Reproduce the listing below verbatim, beginning with its first line and continuing through the line that contains "pyautogui.click(x=267, y=340)", with both ends included.

--- START OF DATA TO USE ---

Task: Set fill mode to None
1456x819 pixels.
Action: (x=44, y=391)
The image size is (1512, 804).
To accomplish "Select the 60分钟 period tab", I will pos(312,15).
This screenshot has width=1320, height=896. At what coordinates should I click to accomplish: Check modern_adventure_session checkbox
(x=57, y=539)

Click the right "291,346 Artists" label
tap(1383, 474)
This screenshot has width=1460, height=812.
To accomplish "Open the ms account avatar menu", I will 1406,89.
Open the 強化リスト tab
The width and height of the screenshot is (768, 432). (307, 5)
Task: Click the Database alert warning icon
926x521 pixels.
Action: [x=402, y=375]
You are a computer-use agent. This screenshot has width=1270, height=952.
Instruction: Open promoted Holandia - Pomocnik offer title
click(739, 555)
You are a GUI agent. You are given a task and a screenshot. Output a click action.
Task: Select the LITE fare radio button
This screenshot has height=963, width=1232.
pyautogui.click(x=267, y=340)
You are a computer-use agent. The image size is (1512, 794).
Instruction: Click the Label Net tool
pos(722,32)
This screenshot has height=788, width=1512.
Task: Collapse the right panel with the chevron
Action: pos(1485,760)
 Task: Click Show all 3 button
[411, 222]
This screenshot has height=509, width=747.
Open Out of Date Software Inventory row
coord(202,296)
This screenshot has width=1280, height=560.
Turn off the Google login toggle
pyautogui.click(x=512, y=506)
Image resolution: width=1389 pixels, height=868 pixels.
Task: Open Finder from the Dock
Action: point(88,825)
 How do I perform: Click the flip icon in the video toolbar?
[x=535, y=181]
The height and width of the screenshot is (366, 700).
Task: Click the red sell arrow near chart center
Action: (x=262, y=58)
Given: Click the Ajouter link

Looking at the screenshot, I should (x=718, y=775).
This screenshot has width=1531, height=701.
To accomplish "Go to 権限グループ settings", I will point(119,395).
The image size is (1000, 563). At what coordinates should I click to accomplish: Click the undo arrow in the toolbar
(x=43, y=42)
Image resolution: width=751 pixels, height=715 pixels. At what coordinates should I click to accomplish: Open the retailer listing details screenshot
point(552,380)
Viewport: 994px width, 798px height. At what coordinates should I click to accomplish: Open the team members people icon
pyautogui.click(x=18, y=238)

--- END OF DATA TO USE ---

- **TASK RESPONSE**
Task: Set fill mode to None
1456x819 pixels.
Action: (x=44, y=391)
The image size is (1512, 804).
To accomplish "Select the 60分钟 period tab", I will pos(312,15).
This screenshot has width=1320, height=896. At what coordinates should I click to accomplish: Check modern_adventure_session checkbox
(x=57, y=539)

Click the right "291,346 Artists" label
tap(1383, 474)
This screenshot has width=1460, height=812.
To accomplish "Open the ms account avatar menu", I will 1406,89.
Open the 強化リスト tab
The width and height of the screenshot is (768, 432). (307, 5)
Task: Click the Database alert warning icon
926x521 pixels.
Action: [x=402, y=375]
You are a computer-use agent. This screenshot has width=1270, height=952.
Instruction: Open promoted Holandia - Pomocnik offer title
click(739, 555)
You are a GUI agent. You are given a task and a screenshot. Output a click action.
Task: Select the LITE fare radio button
This screenshot has height=963, width=1232.
pyautogui.click(x=267, y=340)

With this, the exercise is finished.